_Records supplied_
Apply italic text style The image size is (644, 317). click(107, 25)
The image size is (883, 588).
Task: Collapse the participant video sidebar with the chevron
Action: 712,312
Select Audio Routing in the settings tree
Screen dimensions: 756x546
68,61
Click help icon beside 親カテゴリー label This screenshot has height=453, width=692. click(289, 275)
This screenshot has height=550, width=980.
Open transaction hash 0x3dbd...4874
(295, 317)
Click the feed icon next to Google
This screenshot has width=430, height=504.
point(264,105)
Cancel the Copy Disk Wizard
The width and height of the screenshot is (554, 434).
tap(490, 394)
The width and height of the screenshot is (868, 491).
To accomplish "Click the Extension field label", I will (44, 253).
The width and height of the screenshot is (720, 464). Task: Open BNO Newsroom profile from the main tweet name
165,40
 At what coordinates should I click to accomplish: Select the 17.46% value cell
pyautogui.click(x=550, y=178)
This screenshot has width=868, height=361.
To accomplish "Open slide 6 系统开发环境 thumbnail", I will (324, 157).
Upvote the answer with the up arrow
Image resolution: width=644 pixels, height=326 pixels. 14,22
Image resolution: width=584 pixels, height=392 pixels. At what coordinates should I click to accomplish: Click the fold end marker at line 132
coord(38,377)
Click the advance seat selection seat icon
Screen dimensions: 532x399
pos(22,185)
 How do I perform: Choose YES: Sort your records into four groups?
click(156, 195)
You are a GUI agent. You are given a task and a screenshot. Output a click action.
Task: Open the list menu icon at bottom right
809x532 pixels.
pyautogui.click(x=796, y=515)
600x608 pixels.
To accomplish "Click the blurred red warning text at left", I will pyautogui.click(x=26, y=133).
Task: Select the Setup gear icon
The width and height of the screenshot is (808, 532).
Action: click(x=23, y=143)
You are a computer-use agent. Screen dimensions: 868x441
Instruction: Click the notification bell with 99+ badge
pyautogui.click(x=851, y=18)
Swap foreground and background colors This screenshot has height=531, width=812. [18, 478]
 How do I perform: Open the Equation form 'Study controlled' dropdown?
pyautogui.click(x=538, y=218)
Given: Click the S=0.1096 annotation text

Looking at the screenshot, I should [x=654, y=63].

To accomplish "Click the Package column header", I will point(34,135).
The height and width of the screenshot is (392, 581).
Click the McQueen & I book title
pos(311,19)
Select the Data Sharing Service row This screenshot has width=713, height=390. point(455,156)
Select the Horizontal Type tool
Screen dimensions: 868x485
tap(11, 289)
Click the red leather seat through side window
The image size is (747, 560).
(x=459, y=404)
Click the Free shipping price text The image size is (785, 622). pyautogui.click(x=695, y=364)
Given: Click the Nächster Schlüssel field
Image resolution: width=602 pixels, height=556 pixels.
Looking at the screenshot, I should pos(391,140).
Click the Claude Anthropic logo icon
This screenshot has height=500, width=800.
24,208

_Exercise aim_
Which lines of the data above contain "field"? Copy each one.

_Written response_
To accomplish "Click the Extension field label", I will (44, 253).
Given: Click the Nächster Schlüssel field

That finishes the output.